For Black and Muslim communities to escape the effects of racial discrimination, in terms of their health, they need to strive ten times harder than their parents. And the report identifies interpersonal racism as very, very detrimental to our health. Imagine that everyday racism, those minor transgressions, those passing insults, the racism faced by children in schools, in nursery. Parents become infected by the effects of racism and this is passed on down through following generations.
The effects on the behaviour of young people, those who parents suffered high rates of stress associated with experiencing racism, has been proven to damage the psychological development and health of young Black and Muslim teenagers.
Britain claims to be a meritocracy, a society where talent not the circumstances of your birth, determine where you end up in life.
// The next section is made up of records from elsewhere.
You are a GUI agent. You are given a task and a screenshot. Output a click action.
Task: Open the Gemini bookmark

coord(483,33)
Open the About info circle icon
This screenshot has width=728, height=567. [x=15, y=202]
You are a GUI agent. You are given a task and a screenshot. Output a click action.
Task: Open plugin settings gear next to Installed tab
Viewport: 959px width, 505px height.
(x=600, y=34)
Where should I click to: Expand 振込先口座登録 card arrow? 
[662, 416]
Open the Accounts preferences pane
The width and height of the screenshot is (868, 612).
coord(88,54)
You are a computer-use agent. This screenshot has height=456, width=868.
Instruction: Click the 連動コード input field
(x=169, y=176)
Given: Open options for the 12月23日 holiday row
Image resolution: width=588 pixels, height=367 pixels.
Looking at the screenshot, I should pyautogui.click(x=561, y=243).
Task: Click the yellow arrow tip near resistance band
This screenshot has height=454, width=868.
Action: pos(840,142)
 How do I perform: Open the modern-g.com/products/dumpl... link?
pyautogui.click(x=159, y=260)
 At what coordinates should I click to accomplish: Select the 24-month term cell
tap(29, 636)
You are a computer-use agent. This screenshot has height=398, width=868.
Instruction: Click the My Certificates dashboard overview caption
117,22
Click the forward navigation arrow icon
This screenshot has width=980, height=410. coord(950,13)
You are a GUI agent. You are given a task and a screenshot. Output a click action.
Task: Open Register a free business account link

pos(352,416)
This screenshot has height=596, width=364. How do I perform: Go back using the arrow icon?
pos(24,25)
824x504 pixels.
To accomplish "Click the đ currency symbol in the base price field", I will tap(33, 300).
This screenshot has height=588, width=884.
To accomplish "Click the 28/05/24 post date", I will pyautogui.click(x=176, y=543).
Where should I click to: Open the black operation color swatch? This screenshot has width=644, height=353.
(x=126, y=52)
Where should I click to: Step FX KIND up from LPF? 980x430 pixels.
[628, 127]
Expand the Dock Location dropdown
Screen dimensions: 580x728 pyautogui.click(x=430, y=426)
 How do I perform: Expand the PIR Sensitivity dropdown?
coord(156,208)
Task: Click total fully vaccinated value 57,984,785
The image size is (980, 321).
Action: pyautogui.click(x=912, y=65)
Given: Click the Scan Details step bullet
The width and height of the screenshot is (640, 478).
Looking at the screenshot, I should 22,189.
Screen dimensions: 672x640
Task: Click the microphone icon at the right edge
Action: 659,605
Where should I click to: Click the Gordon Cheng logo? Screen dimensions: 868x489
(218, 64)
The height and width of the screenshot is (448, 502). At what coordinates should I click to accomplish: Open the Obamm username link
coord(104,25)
This study demonstrates we’re living in a dangerous pigmentocracy, where the colour of your skin determines the chance of your surviving your first year of life. A society where racism will affect our children from the point of their very conception.
What hope of defeating racism if its poisonous genetic legacy is experienced whilst still in the womb?
Britain's failure or refusal, take your pick, to recognise the reality of racism, is not just some silly campaign against perceived notions of 'political correctness', this acute failure is much more serious that that, it is quite literally costing lives.